Living on the French Riviera has given me the chance to visit the petite town quite a few times and to pinpoint some places as favorite.
I would love to share with you guys my experience and to give an inside to those of you who havn’t been there yet where you can go in Saint Tropez to experience it all.
Pampelonne beaches are the most popular ones, which attract fame since 1955 until today. Along this line of sandy beaches (which is 5km away from Saint Tropez in Ramatuelle) are located several beach clubs in a walking distance from each other, which in the early afternoon turn into full on party places where champagne is sprayed like water. Nikki Beach, Bagatelle Beach, Les Palmers and the most traditional from the times of Vadim’s movie – Le Club 55, are all there fully booked at all times, especially in the summer months of July and August.
I would like to mention also that these beaches are pricey, it can cost up to 100 Euros for a single sun bed (cheaper in June). On Nikki Beach a double bed around the pool where the party is hitting the hardest has a minimum bottle spend.
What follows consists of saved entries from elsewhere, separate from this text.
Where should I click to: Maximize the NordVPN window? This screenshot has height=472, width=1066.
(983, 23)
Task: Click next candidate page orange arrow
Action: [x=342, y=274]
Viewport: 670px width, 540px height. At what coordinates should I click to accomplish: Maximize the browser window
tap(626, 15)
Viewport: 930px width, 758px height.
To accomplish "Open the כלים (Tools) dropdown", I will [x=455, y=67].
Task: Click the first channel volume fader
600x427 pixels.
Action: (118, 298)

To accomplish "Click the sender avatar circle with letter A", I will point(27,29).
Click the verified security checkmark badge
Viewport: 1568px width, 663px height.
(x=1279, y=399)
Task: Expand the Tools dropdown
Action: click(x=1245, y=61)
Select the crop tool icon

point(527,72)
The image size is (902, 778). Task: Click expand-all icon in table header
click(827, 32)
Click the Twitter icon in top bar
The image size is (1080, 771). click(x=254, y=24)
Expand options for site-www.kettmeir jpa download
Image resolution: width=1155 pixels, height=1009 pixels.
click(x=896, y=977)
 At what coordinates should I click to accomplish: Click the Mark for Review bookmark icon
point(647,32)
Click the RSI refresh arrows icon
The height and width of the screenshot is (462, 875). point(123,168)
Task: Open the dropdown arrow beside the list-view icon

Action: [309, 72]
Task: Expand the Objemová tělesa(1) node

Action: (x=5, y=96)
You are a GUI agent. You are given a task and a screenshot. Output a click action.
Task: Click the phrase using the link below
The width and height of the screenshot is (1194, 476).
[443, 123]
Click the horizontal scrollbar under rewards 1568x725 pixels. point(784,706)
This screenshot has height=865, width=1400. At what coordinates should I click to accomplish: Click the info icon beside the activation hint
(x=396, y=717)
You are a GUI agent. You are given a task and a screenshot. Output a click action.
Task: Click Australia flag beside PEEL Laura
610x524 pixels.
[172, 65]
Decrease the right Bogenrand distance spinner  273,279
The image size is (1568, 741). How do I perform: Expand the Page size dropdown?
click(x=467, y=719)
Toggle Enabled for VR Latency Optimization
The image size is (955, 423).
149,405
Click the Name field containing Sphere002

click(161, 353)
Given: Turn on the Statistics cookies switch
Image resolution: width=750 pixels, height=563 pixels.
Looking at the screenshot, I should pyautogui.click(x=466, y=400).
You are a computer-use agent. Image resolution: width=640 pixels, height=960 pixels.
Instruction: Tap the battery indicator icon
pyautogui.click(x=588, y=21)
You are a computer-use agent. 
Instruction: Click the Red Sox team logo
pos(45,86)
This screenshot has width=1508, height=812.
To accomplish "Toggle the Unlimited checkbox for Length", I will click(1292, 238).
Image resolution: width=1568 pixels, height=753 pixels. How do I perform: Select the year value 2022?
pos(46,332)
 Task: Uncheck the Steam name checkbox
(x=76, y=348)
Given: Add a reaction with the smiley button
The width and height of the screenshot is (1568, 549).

However, there is also a cool bar for those who don’t want spend the whole day there and can just go for a cocktail, so it is not necessary to take beds if you want to go and have a little dance.
I personally prefer Bagatelle Beach, because it is next to the sea and you have the beach area with single beds where you can relax and have a chilled day, but also towards the restaurant area after lunch there is a party around the tables. So you have a choice, whereas on Nikki Beach, the party is everywhere.
Shopping in Style
Thinking of Saint Tropez as a traditional French village, you wouldn’t expect to find what you will – a hub for the luxury brands whose stores take considerable space in these tiny, narrow streets. Brands, such as Hermes, Louis Vuitton, Dior and Chanel have located their boutiques in the so –called Maisons, conventional Tropezian houses branded with their names. The concept behind some of the stores includes branded cafes/lounges with “jardin exotique”, which I believe creates a strong relationship between the customers and the brands itself. Saint Tropez’s luxury maisons offer the perfect way to present the new emerging trend in the luxury sector – experience driven shopping. A personal favorite of mine for afternoon cappuccino is Dior Café as it has a dazzling ancient style garden, which is in front of the flagship store of Dior. A few feet away is also Roberto Cavalli Café, which is also not a bad place for a coffee break. Considering this type of shopping is your thing I would recommend going to Place des Lices or Rue Allard.
Likewise, one of the reasons I love St-Tropez is because is not just glamour, yachts and expensive boutiques, it has managed to preserve its traditional side, which is expressed in the form of an art market at the harbor, where you can purchase paintings from local artists that could be the perfect gift for your loved ones and family on your return. There is also a weekly market, which offers everything from local food products, craftwork and vintage clothing traditional for the French Riviera.
And not to forget, for those of you who forgot your swimwear baskets of Kiwi beachwear and Vilebrequin stores are present at every corner of the town.
There is one place I am absolutely biased about and this is L’Opera. It is located right at the end of the harbor where the terrace overlooks the yachts. L’Opera is a lounge styled restaurant where you can have a delicious lunch in the daytime converts into Saint Tropez’s nightlife hub in the evenings with a cabaret show and fire performers, where the guests party in an atmosphere of the surround art designs. I recommend to those who visit the town if you have the chance to go to this unique place. Booking a table for the evening is strongly advised.
The second place I am a big fan of is Le Quai; it is located at the port area facing the beautiful boats. The concept is very similar to the one at L’Opera, the interior décor contains art photography work by Phillipe Shangti, which is provocative and chic. The lounge has an amazing selection of musicians and DJs, who entertain the guests. I went there a few years ago for my pre-birthday drinks; the place is perfect for dining and an aperitif.
For me the best time of the day is after 7pm when the sun goes down and the port area gets filled with beautifully tanned people, wearing light summery colors of casual chic apparel who go for a walk and aperitif in along the quai and L’Opera, and Le Quai represent the Tropezian life all along.